When it comes to business, corporate social responsibility (CSR) initiatives look good on everyone. And they're not always superficial; companies that go above and beyond federal regulations and requirements concerning everything from the environment to social issues often find that CSR instills a great source of internal pride and, surprisingly, often boosts their bottom lines.
Why Corporate Social Responsibility Is the CMO's Best Accessory
One CMO who can speak at length about this -- enough to carry home a Corporate Social Responsibility Award from The CMO Club -- is Mark Hanna of Berkshire Hathaway fine jewelry subsidiary Richline Group. I've had the pleasure of doing business with Hanna on a campaign whose tagline read "because function needs fashion." The same can be said of his take on CSR: Not only appealing on the surface, but functionally fantastic for all involved.

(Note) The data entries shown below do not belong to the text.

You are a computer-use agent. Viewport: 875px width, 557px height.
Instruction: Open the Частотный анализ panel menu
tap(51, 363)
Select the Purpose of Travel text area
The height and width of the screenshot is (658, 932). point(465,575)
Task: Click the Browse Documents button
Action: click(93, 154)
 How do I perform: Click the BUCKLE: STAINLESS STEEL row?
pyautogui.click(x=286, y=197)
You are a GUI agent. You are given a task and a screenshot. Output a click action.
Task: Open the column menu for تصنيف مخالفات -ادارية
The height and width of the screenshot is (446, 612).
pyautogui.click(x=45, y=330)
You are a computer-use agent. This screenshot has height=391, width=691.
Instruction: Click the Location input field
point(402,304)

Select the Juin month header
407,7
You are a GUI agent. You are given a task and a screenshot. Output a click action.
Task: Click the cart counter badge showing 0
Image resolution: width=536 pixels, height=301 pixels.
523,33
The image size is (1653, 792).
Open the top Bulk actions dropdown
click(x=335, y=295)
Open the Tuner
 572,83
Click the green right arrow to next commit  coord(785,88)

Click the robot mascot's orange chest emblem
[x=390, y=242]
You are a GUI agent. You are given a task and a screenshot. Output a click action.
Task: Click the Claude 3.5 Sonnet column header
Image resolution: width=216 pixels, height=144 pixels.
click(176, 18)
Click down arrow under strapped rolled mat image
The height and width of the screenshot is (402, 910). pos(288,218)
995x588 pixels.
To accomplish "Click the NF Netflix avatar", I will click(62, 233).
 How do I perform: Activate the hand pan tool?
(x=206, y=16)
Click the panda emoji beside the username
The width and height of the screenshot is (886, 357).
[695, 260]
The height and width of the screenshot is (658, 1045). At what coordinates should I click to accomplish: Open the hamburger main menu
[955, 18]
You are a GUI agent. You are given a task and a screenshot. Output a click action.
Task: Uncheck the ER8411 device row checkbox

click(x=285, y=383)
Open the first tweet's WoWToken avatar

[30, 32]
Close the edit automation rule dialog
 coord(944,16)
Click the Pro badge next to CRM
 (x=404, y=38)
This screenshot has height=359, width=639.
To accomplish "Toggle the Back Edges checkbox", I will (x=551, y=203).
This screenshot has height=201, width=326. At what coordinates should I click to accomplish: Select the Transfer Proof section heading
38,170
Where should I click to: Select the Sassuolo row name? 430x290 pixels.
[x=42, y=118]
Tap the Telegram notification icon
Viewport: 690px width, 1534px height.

Asking Hanna to describe CSR elicits a definition not unlike the one I offered above. "In summary, it is a socially responsible company's efforts that go beyond what may be required by regulators or environmental protection and based on the conscious contribution to promote positive social and environmental change." Or, a simpler version: "The standard answer of leaving a better world than we have now works perfectly for me," he says.
For Richline, "conscious" integration of CSR into business would be putting it lightly. Hanna rattles off a seriously impressive list of environmental and social steps forward that the company took just last year. For example, there was the installation of over 180,000 square feet of solar panels in New Mexico -- enough to power its Albuquerque facility and generate bonus energy for the state. Or initiatives to eliminate the use of conflict-region gold while simultaneously funding artisanal, mercury-free mining through legal supply chains. Or switching to more energy-efficient lighting and generators, philanthropy towards children and taking leadership roles in the Responsible Jewelry Council. Were these activities extracurricular? Yes. Were they extraordinary? You bet. However, Hanna tells me that CSR earns more for Richline than feel-good extra credit.
These activities fall under a rationale that Hanna terms "return on responsibility" -- the idea that acting for the greater good is, in fact, a smart business practice in fine jewelry. "We truly believe in return on responsibility…so much so that we influenced the Berkshire Hathaway Sustainability Summit to adopt this as the 2015 meeting theme," Hanna says. Sustainability and corporate responsibility have been exceptionally meaningful to Richline's position and reputation within its industry, which is where the "return" part comes into play. In fact, it "exceeds that of pretty much anything else we could promote for our brand. It's that significant," Hanna tells me.
Setting the stone
With results to justify the extra time and effort, Hanna says that management requires little convincing when it comes to new initiatives, as everyone understands CSR is an asset to the brand. "As keepers of the firm's reputation and in a world demanding trust and authenticity, it is a necessary strategic goal," he says. And with leadership's support, Hanna can set CSR even further into the company's mold, so to speak. "I believe sustainability initiatives have to be driven from the top and integrated into the culture," says Hanna. "They must become a way of doing business, require the participation of all company resources and are not just one-off operations projects. We should be committed to showing that an investment in sustainability is an investment in our brand."
Showing off the goods
Something I find interesting about this topic is the way each CMO chooses to frame his or her company's CSR activities to the public. "To brag, or not to brag?" is the big question here. It should be of little surprise that Richline prefers, like its jewelry, a finer approach. "We are very conservative here," says Hanna. "Our strategy has been to celebrate our Richline Responsible program leadership and accomplishments only to the trade and B2B." He tells me that, at this point, he and his team have no plans for consumer programs or promotion.
A sparkling future
While not currently trumpeting their CSR efforts from on high, this isn't to say that Hanna and his team don't anticipate the needs of their market down the road. "Sticking with the responsibility theme," he says, "I believe in the future of transparency as a requirement by the upcoming generations of consumers." His challenge during the rest of 2016, he confides, will be to create more transparency in the supply chain, so much so that the Richline brand will be recognized for its openness. Perhaps this is the true beauty of CSR -- eventually, doing good will blend seamlessly into the brand itself.